And the world—lavender skies, spired castles, courts that glittered and cut.

She’d wept when the final page turned.

But something lingered. Something odd.

There was a passage she didn’t remember being there the first time. A single line, faintly inked at the margin of chapter thirty-one:

> “Nyra Caelith Veilborne—she was never meant to survive the story.”

Nyra’s breath caught.

It wasn’t just the name. It was the way it had been written: like a memory bleeding through the page. She reread the book, page by page, and discovered brief mentions of a girl—noble-born, unimportant, erased before the plot began. A name crossed out in red.

Nyra.

Her name.

Her name, but not.

In the silence of her apartment, heart pounding, she whispered to herself, “What kind of story forgets its own characters?”

No one answered.

But something in the book did.

The lights flickered. Her vision blurred. And as sleep pulled her under, she thought she saw the ink begin to move.

She woke to sunlight, silken sheets, and perfume on the air.

She was not in her apartment anymore.

And when the maid entered, curtsied, and softly said, “Good morning, Lady Nyra,” she understood one terrible truth:

She hadn’t just read the story.

She had become part of it.

Questions starts running through her head.

Where am I?

Why does this room feels familiar?

This can't be real... right?

Isn't this.. from the book?

Did I fall asleep reading? Am I imaging this?

Am I still Nyra Wren?
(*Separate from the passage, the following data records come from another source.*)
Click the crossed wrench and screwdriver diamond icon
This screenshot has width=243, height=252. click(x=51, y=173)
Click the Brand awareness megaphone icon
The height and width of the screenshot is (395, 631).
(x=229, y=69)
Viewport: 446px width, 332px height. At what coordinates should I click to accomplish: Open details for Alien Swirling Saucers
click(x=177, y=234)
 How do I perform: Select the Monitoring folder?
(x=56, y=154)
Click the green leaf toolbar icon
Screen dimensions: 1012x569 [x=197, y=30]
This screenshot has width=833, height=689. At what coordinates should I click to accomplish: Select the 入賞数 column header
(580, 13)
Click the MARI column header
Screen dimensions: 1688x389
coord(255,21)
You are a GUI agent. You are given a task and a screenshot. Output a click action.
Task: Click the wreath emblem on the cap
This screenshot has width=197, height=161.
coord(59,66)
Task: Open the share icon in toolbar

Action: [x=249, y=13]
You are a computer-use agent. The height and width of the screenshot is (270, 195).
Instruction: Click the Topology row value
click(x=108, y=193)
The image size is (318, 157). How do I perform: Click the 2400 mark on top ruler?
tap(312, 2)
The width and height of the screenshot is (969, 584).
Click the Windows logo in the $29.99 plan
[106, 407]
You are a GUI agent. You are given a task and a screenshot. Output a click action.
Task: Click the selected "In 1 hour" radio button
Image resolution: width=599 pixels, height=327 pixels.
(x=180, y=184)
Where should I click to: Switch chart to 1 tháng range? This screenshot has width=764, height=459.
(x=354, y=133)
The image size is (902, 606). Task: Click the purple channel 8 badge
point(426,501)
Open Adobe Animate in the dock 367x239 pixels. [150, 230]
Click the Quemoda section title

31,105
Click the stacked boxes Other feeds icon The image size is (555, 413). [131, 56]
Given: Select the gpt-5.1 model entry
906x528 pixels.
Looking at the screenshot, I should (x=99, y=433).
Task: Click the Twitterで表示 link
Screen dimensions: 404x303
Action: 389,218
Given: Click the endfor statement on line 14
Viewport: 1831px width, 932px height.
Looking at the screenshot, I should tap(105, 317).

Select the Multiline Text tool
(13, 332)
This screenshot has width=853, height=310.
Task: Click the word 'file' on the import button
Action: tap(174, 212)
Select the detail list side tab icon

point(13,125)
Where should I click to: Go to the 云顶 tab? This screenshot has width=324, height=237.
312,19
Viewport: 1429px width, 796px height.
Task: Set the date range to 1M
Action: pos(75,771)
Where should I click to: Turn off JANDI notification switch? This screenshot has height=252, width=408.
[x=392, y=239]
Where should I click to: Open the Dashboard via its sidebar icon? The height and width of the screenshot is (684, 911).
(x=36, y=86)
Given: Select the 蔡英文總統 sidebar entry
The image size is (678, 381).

Or am I... Nyra Veilborne now?

Why would anyone bring me to this world.... especially as her?

She was shocked to know that she has transmigrated into her favorite novel but was angry that she came as The Nyra Veilborne.

Chapter 1: The Girl Who Didn't Belong

Nyra Caelith Veilborne was not supposed to be alive.

The moment her eyes fluttered open, bathed in pale morning light that filtered through gauzy lilac curtains, she knew something was wrong. The bed beneath her was too soft, the sheets too luxurious, and the scent in the air—sweet florals and fresh parchment—was not her own. She sat upright slowly, heart thudding in her chest as she took in her surroundings.

She wasn’t in her apartment. This room was far too large, adorned with velvet drapes, polished furniture, and a chandelier strung with crystal droplets that shimmered like starlight. There was no hum of traffic. No sirens. No distant neighbors stomping overhead.

She was somewhere else.

Somewhere impossible.

Nyra rose from the bed on shaking legs, approaching the full-length mirror framed in silver and carved ivy. Her reflection blinked back at her—same eyes, same face, but… softer. Brighter. Her long dark hair was brushed into glossy waves, and the silken nightgown she wore clung to a figure that seemed too elegant to belong to a college dropout who once survived on instant noodles and secondhand paperbacks.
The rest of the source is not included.